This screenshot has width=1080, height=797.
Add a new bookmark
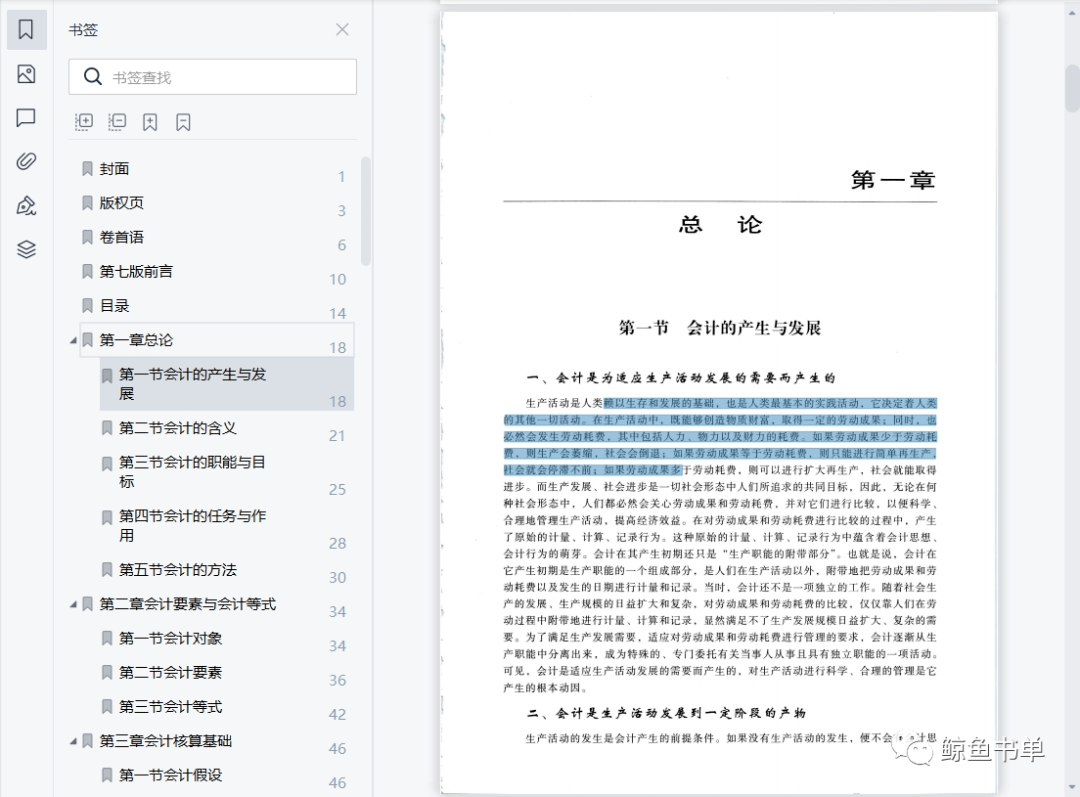150,121
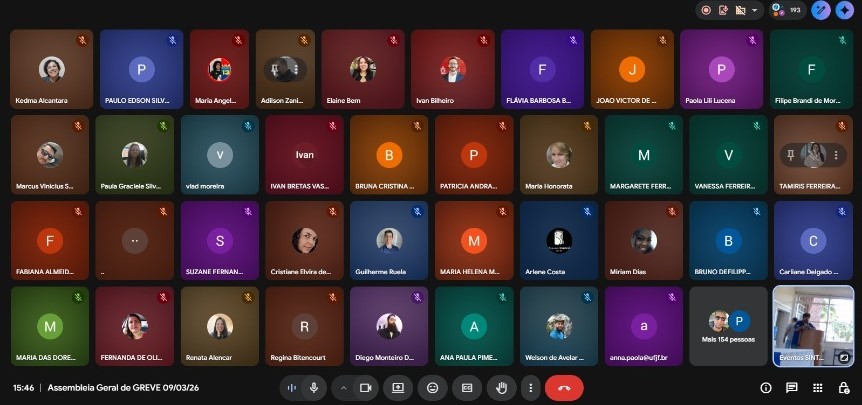Click the present screen icon
Screen dimensions: 862x405
pos(398,387)
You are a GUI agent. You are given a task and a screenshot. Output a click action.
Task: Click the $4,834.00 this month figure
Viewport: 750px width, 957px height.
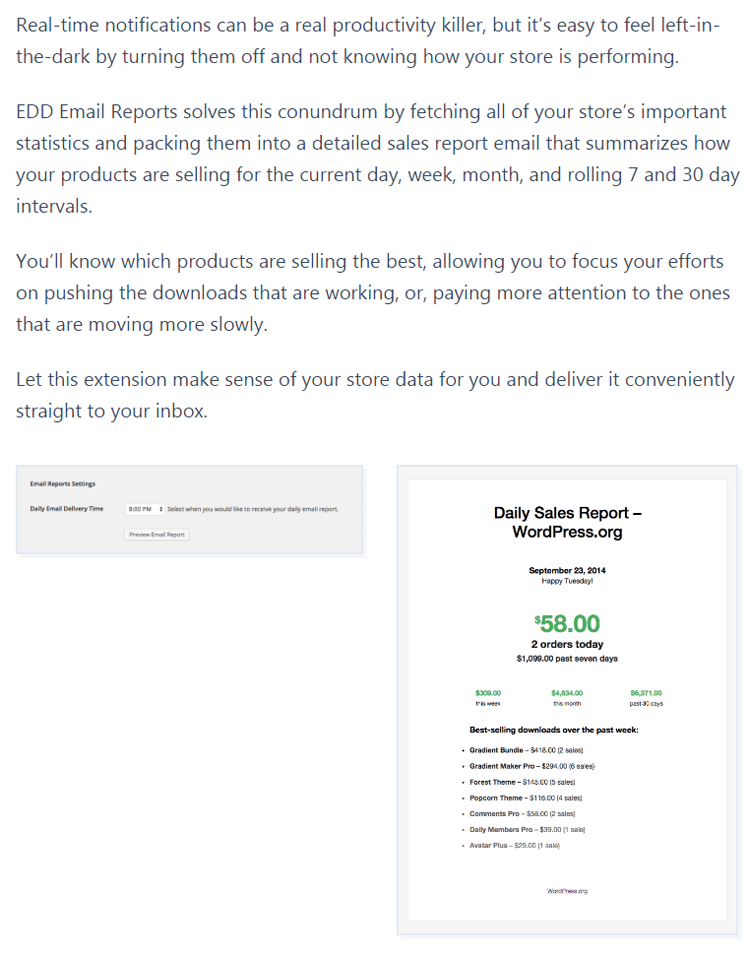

== What you need to do ==
Pictures are not part of the copy. Return every record exactly.

== Expected output ==
This screenshot has width=1080, height=797.
Add a new bookmark
150,121
Click the present screen icon
Screen dimensions: 862x405
pos(398,387)
You are a GUI agent. You are given a task and a screenshot. Output a click action.
Task: Click the $4,834.00 this month figure
Viewport: 750px width, 957px height.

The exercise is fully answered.